Aside from leaving too many clues and/or bodies lying around, perhaps the biggest rookie mistake people make is committing their murder with a partner. Anyone who watches these shows knows that as sure as pedophiles love iced tea and cookies, your killing-cohort will always believe the detective who says you’re “rolling over on him/her in the next room” and will give you up. It’s as old as good-cop/bad-cop and yet it works every time. If you learn nothing else from ID, learn this: work alone and lawyer up.
Oh. And trust no one. Because Investigation Discovery has also taught me that if you’ve ever pondered the question, “I wonder how I’m going to die?” the answer is probably murder.

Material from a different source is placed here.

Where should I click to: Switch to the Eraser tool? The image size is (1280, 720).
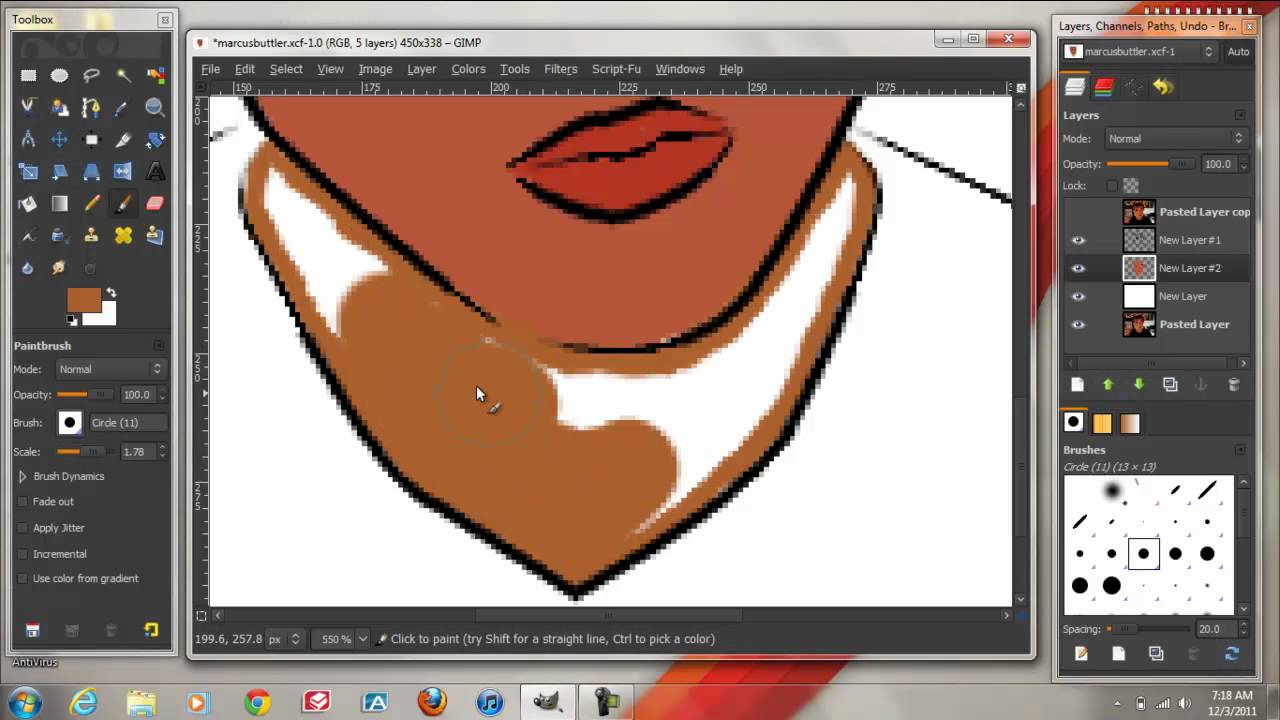coord(155,203)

Based on The Murder Channel’s programming, everyone will kill you:
- Your family – Behind Mansion Walls, Blood Relatives
- Your spouse – Fatal Vows, Happily Never After
- Your friends – Frenemies
- Your boyfriend/girlfriend – Deadly Affairs, Poisoned Passions
- Your date – Dates From Hell, Fatal Encounters
- Your neighbor – The Nightmare Next Door
- Duos – Wicked Attraction, Evil Twins
- Women – Deadly Women
- Men – Very Bad Men
- Southerners – Southern Fried Homicide, Swamp Murders
- Tourists – Murder In Paradise
- Cultists – Deadly Devotion
- People you’d least expect – Unusual Suspects
Apparently, the only ones who don’t want you dead are babies. And my guess is that’s only because they can’t hold their own heads up yet and aren’t tall enough to stab anyone above the knee-caps. But I’m willing to bet it won’t be long before a couple of dark and troubled toddlers, whose parents just don’t understand them, find each other at a preschool in a small town where “things like this just don’t happen,” and we end up watching the most disturbing episode of Wicked Attraction yet.